Comment être bien-traitant ?
Oui, la prise de conscience individuelle est un bon point de départ vers une relation bien-traitante. Non, la seule bonne volonté ne suffit pas pour y parvenir. Plusieurs facteurs doivent permettre aux professionnels de se maintenir dans un engagement bienveillant. Quand l’un d’eux ou plusieurs sont manquants ou défaillants, très vite la bientraitance perd sa place dans la relation.
Un questionnement collectif et individuel
Il incombe aux équipes pluridisciplinaires de faire en sorte que la notion de bientraitance soit un débat constant dans l’institution. Des temps de réunion, de réflexion et de synthèse doivent être créés. Les chefs de services et cadres dirigeants ont ce devoir de faire vivre l’objectif d’une institution bienveillante.
Chaque encadrant, mais aussi l’ensemble des personnels techniques et administratifs ont un devoir de posture professionnelle respectueuse de la personne, envers les usagers comme les collègues.
Rester bien-traitant en toute circonstance est un objectif, une ligne de conduite. Y parvenir est un sacré challenge. Cela demande une réflexion continue qui n’est rendue possible que par une posture volontariste marquée. C’est un engagement pour le long terme et dans chaque moment de l’accompagnement, du soin ou de la prise en charge de la personne.
La bientraitance doit s’appliquer à tous
On voit beaucoup d’institutions afficher leur volonté d’œuvrer à l’amélioration des conditions de vie des usagers de leur établissement. Bien. Mais on voit ces mêmes institutions adopter des techniques de management emprunter aux entreprises à but lucratif.
Les conséquences sont dramatiques, les conditions de travail des employés se dégradent considérablement. Le stress au travail dans les institutions atteint des niveaux record. Le manque de personnel est quasi systématique. Alors dans ces conditions, la bientraitance de l’usager par un professionnel exténué n’est tout simplement pas possible.
Une institution bienveillante doit prendre soin de son personnel également. La notion de bientraitance traduit des valeurs éthiques universelles et globales. D’autre part, on doit permettre aux professionnels d’être dans des conditions favorables à une relation bien-traitante, sinon :
Exiger de son personnel une posture irréprochable, sans lui donner les moyens d’y parvenir est une imposture.
Le cadre de l’intervention professionnelle
Des loi récentes sont venues poser le cadre dans lequel les institutions doivent construire leur proposition de prise en charge de la personne.
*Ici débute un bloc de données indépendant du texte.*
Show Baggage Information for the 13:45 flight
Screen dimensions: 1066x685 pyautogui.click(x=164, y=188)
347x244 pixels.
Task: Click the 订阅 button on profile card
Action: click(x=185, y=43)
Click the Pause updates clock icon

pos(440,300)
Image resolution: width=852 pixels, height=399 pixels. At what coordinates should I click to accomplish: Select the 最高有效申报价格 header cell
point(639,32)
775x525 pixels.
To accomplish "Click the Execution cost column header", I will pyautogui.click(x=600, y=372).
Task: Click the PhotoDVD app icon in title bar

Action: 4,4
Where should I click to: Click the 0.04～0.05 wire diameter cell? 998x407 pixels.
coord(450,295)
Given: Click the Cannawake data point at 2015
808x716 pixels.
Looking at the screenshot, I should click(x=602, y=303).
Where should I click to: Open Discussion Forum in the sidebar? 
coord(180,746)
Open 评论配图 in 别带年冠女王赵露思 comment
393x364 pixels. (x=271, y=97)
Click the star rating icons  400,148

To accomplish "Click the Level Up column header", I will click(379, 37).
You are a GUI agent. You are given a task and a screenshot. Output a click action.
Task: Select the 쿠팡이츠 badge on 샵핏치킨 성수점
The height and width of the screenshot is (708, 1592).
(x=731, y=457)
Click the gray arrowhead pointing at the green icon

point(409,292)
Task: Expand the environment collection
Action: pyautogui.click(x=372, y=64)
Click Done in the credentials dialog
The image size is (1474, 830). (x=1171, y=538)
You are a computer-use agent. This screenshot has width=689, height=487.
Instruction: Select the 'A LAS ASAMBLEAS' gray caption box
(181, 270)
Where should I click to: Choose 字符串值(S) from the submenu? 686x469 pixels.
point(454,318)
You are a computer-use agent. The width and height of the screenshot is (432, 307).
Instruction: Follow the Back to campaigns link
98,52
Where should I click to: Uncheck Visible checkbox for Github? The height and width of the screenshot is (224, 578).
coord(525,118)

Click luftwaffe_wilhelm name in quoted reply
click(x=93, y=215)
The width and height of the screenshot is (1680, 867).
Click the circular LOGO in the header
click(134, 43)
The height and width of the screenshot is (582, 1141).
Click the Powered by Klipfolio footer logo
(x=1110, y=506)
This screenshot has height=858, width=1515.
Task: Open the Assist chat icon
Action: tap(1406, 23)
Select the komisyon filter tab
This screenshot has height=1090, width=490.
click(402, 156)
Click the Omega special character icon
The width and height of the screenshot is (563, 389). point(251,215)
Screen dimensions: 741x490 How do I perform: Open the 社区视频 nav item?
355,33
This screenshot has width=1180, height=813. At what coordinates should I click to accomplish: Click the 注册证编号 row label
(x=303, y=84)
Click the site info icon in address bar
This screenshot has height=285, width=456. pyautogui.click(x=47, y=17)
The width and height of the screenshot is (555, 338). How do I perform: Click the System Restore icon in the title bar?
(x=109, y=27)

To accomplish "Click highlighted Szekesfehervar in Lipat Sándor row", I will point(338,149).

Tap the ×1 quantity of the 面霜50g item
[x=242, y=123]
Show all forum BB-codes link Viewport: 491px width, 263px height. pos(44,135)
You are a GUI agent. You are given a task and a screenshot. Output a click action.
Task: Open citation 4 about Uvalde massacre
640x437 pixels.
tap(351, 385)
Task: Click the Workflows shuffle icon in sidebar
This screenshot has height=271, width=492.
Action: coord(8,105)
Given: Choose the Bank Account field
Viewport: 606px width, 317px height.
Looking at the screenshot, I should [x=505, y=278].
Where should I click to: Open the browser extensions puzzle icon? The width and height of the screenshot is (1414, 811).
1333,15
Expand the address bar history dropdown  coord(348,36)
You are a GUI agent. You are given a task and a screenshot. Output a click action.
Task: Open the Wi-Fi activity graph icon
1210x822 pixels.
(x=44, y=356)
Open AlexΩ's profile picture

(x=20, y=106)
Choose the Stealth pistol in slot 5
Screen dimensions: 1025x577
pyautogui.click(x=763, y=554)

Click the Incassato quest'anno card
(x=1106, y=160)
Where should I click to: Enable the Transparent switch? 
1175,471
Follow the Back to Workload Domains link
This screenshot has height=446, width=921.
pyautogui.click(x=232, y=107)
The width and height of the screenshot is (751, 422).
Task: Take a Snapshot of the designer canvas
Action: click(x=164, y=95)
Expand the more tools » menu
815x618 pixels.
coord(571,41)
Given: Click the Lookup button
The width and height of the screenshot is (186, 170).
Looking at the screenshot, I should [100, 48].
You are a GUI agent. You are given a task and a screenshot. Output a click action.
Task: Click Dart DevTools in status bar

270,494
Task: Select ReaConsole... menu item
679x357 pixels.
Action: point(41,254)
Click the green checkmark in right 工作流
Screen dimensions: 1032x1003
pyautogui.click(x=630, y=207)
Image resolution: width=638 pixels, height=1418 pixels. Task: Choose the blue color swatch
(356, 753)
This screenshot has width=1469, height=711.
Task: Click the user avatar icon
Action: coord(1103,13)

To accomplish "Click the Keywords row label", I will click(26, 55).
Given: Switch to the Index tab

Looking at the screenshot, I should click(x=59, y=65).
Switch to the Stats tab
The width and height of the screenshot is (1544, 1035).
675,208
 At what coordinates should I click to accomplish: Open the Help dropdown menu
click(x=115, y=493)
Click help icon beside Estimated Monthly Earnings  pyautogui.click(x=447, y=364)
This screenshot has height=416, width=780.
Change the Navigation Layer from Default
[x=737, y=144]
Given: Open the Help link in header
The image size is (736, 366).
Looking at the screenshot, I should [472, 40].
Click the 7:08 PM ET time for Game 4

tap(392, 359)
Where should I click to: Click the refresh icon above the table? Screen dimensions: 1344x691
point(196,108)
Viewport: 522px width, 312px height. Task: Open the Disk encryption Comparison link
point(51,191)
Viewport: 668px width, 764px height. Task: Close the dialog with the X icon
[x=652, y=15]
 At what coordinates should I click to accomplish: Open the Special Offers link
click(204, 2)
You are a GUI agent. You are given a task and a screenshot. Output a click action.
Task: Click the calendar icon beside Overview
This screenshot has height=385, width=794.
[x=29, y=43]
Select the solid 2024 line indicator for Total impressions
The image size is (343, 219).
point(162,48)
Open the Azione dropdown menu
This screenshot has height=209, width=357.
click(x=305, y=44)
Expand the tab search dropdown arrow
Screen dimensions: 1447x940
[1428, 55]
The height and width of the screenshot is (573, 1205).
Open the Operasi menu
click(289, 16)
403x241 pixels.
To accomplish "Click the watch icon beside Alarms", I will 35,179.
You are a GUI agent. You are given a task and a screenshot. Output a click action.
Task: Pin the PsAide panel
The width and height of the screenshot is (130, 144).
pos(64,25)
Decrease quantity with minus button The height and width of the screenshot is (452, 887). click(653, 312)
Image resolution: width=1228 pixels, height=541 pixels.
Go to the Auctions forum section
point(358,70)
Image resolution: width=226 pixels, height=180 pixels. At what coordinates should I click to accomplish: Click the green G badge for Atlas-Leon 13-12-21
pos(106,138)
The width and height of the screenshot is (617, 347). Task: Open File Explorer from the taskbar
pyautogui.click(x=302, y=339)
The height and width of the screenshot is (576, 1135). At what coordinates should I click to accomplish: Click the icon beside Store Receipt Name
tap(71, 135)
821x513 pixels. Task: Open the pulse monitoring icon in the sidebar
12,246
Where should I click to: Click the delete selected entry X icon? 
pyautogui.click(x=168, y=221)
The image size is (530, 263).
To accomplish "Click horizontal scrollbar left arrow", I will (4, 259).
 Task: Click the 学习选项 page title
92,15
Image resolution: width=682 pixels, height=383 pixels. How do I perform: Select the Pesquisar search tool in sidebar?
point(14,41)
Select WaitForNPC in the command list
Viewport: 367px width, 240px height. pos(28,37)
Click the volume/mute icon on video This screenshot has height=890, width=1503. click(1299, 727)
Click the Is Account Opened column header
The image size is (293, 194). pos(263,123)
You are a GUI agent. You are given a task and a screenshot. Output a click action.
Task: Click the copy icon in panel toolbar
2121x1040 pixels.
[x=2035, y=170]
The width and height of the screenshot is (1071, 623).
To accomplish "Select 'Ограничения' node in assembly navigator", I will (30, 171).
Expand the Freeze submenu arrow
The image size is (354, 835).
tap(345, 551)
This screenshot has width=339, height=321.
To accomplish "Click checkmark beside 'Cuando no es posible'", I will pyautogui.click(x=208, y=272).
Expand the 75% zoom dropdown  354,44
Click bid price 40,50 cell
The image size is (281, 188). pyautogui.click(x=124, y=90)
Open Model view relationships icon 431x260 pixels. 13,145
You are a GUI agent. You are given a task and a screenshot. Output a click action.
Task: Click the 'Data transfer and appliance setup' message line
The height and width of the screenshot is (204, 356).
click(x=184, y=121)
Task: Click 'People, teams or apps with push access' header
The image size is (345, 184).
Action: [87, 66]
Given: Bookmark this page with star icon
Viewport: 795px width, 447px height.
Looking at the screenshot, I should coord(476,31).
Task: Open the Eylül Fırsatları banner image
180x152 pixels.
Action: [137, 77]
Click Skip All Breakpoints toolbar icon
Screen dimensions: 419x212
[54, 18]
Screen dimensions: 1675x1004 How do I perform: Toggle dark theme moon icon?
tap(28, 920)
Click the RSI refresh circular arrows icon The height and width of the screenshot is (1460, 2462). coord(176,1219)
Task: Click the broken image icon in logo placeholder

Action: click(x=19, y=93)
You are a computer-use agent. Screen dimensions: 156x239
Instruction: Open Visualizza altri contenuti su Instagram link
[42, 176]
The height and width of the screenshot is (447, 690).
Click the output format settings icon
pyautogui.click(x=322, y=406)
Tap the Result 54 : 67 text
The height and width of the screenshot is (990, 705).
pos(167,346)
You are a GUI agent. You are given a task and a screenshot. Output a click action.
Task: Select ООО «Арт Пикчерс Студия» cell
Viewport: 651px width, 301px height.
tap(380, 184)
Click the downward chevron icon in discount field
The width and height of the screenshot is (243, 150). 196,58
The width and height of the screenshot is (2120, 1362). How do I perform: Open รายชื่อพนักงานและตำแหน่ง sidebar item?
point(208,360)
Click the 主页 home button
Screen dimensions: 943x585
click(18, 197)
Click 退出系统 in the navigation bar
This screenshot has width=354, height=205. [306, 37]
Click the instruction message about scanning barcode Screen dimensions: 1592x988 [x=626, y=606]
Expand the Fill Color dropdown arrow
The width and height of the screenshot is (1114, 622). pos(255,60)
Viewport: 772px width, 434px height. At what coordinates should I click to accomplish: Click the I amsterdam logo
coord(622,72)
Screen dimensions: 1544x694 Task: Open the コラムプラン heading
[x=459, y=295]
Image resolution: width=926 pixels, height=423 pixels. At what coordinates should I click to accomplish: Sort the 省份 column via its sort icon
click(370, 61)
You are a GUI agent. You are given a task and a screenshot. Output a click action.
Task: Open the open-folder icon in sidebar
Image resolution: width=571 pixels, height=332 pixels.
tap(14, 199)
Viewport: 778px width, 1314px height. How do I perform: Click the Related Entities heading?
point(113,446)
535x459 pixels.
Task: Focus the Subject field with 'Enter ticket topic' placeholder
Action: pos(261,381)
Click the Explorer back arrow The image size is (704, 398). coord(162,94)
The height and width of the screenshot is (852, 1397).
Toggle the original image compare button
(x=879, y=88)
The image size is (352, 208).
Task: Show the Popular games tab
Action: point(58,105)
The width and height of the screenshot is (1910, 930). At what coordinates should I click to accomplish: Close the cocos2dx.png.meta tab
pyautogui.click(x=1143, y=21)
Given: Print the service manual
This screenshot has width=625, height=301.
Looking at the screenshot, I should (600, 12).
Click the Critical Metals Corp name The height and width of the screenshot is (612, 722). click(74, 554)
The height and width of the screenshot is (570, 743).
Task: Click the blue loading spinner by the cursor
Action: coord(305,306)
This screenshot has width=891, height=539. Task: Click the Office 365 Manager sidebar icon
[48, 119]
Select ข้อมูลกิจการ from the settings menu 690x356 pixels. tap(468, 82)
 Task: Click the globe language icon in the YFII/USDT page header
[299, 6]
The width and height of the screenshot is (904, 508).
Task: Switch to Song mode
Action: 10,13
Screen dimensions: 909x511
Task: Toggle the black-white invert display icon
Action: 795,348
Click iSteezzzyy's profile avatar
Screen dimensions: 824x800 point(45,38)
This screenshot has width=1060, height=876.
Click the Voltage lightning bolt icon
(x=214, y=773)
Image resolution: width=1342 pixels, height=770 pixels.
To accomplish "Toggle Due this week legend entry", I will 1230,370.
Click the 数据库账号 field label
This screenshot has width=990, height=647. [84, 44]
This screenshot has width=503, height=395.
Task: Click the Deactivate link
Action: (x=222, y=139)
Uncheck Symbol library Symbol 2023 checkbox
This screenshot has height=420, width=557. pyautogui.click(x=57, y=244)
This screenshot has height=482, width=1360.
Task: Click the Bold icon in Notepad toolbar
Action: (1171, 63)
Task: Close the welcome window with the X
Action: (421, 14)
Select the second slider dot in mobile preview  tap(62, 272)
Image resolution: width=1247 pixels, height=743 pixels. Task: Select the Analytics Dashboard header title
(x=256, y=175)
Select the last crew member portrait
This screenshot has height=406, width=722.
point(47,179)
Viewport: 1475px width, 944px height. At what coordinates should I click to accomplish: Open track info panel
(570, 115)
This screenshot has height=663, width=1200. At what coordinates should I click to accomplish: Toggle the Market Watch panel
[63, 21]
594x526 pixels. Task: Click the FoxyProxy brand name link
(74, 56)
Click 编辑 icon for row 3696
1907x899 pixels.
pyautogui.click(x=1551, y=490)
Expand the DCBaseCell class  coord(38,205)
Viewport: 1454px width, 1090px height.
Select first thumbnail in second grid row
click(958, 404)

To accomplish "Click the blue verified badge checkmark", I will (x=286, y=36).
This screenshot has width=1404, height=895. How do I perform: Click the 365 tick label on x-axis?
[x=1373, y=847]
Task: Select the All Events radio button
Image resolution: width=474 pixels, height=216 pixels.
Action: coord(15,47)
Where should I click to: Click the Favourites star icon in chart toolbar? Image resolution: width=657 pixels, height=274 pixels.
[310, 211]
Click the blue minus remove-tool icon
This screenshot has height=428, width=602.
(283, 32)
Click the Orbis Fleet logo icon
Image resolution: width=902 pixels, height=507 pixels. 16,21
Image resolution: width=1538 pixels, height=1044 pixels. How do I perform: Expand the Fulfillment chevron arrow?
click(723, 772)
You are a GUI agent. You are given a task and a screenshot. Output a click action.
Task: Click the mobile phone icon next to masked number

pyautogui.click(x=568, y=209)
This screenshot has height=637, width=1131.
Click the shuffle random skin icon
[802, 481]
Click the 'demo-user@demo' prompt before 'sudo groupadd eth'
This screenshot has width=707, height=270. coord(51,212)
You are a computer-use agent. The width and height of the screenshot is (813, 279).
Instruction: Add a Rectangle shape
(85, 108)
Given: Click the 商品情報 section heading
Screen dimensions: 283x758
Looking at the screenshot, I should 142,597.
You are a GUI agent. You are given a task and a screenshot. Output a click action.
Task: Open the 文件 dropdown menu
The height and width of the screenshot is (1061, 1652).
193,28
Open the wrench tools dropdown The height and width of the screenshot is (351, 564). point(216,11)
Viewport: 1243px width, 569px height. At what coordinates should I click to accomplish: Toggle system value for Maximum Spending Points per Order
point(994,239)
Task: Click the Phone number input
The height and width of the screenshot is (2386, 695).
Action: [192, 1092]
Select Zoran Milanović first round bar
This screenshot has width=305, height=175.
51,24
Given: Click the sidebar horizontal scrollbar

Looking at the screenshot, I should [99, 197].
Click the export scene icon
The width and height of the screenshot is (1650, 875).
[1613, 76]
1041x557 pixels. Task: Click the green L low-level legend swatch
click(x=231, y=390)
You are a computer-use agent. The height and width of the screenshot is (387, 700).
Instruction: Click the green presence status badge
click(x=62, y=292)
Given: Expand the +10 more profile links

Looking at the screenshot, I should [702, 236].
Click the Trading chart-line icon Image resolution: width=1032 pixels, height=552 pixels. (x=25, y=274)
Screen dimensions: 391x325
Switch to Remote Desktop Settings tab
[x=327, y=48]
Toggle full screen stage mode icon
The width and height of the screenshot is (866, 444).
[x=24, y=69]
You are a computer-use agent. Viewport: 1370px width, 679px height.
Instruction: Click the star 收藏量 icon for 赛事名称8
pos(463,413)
- la loi de 2002 rénovant l’action sociale et médico-sociale
- la loi de 2005 pour l’égalité des droits et des chances, la participation et la citoyenneté des personnes handicapées
- la loi de 2007 réformant la protection de l’enfance.
Des outils de suivi et de contrôle comme l’évaluation externe du niveau de service rendu sont en cours de déploiement dans tous les établissements concernés.
Qui est responsable ?
Nous sommes tous responsables de ce qui se déroule sous nos yeux ou à notre porte.
- Les parents et les encadrants doivent travailler ensemble à la mise en place d’une prise en charge cohérente et bien-traitante.
- Les responsables politiques ne peuvent se dédouaner de toute responsabilité maintenant que les lois sont votées. Il doivent créer les conditions nécessaires à la mise en oeuvre effective de la loi.
- Les financeurs doivent mettre un terme aux baisses budgétaires qui entraînent la diminution du nombre d’encadrants et une baisse du niveau moyen de qualification des employés recrutés.
- Les institutions de contrôle sanitaire et judiciaire doivent remplir leur rôle, et garantir un niveau et une qualité de service équivalent à chaque citoyen qu’il soit ou non une personne vulnérable.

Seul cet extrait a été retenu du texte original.